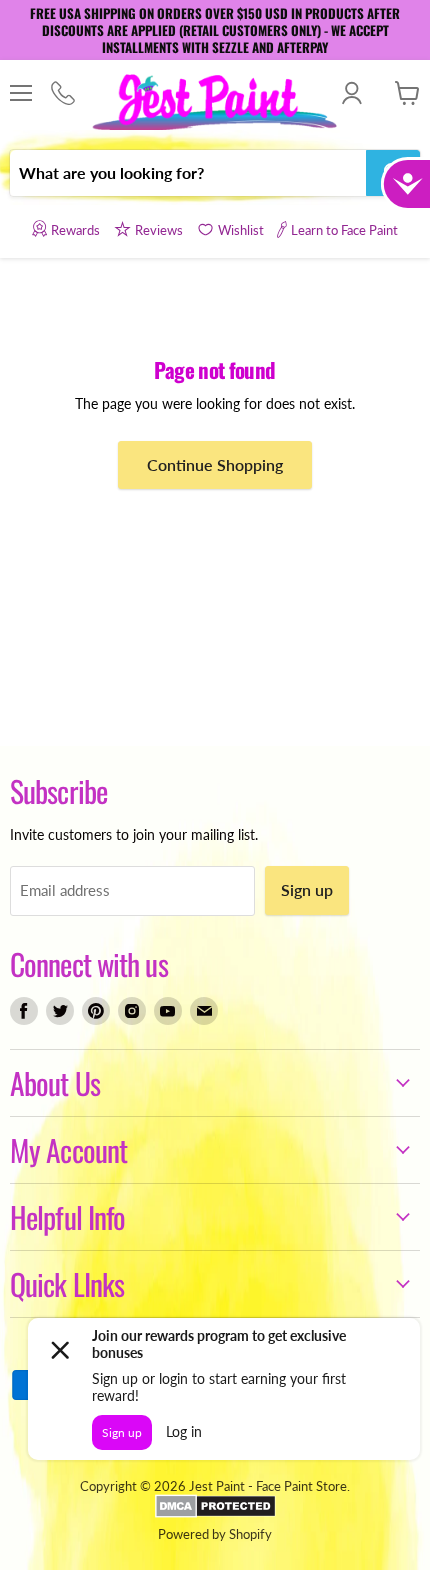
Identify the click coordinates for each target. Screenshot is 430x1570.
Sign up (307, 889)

--

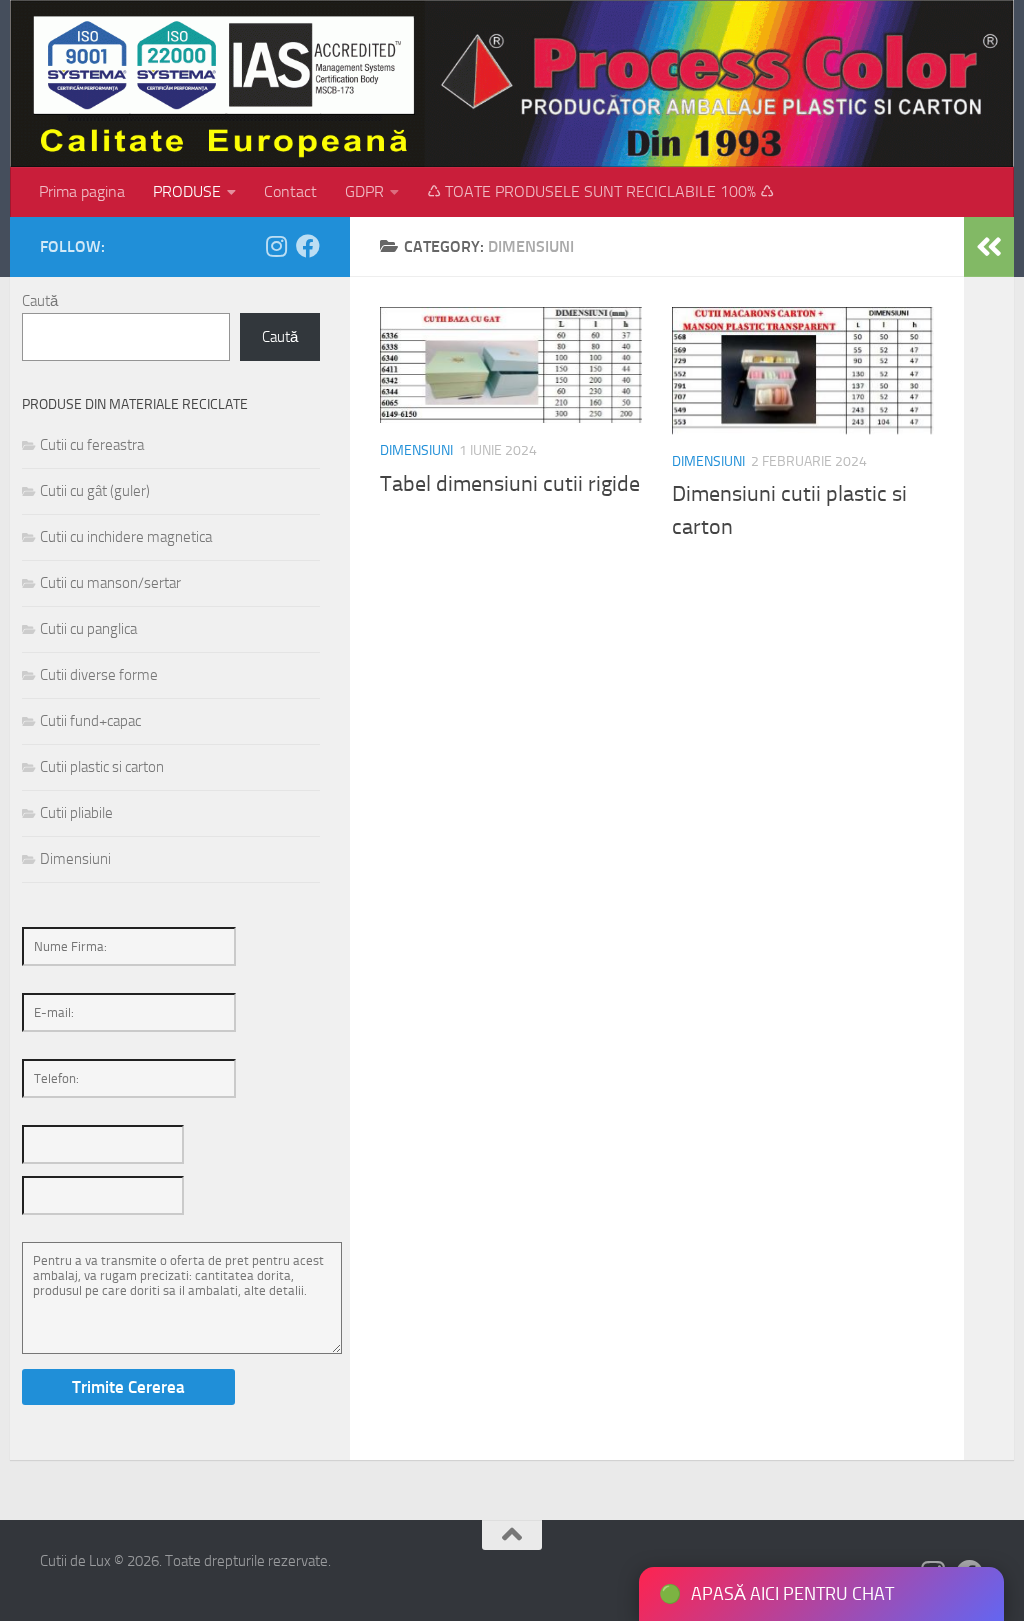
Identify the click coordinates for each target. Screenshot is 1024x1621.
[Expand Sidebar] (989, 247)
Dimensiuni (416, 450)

» **THE PROBLEM**: Only the lines above starting with the one with "Screenshot is 430x1570." and going through the one with "Sign up (307, 889)" are to be copied, word for word and with both ends kept.

» **RESULT FOR THIS TASK**:
Identify the click coordinates for each target. Screenshot is 430x1570.
Sign up (307, 889)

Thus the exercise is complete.